If you are considering starting a garden or simply adding to an existing one, you will need to carefully choose which garden plants you will incorporate into your design. For example, some plants can be poisonous to humans, pets, and wildlife. Others may not be suitable for numerous other reasons. You can choose between perennials, flowers, and shrubs. Here are a few plants that can spruce up any garden.
Queen Anne's Lace
Queen Anne's Lace is a beautiful biennial flower -- it blooms during its second year of growth. It produces a circular array of tiny white flowers that form a cluster. Sometimes the cluster contains a single crimson flower in the middle.
The plant make a wonderful addition to any garden. During its second year, the flower cluster unfolds like an umbrella. Weeks later, the "umbrella" folds back up, leaving behind a seed ball. The plant gets its name from the legend that Queen Anne was sewing lace and pricked her finger, leaving behind a single drop of blood -- the tiny crimson flower at the heart of some clusters.
Echinacea is a common plant that is welcome in most gardens for several reasons. For one, it produces an attractive flower. When it comes to perennials, this plant is hard to beat because it has the added bonus of being an attractor of honey bees. Having bees around will increase the pollination of your plants, resulting in more plant growth throughout your garden. Echinacea is also used as a home remedy for influenza and the common cold.
The shrub is a sometimes overlooked part of many people's gardens. They can compliment your existing garden plants in many ways. For example, they can help divide your garden into sections if you so choose. They also can provide wind breaks, privacy barriers, and a visual variance from the rest of the plants in your garden.
This is a type of shrub that fits easily into most gardens. It features showy clusters of blue flowers in later summer. One advantage to bluebeards is that they are very easy to grow -- they tolerate high heat and drought without any problem. Their beautiful foliage is also a favorite of honeybees. Not only will you have an attractive shrub, you will be helping the endangered honeybees as well.
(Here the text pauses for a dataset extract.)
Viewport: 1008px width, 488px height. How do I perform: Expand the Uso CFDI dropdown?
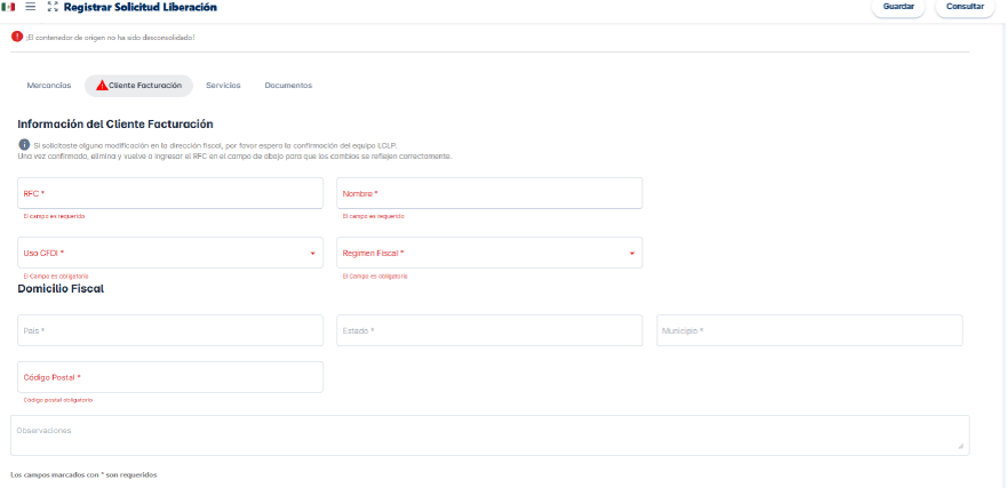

Whatever shrub you ultimately choose, be sure to take into account several factors. Some have different light and water requirements. What works well in one part of your garden may not work so well in another location. Some also have high growth rates that require you to prune them back more often than you may like. If these shrubs are needed for a privacy barrier, this may actually be a plus. Doing your research before you purchase and plant is highly recommended to avoid any potential problems.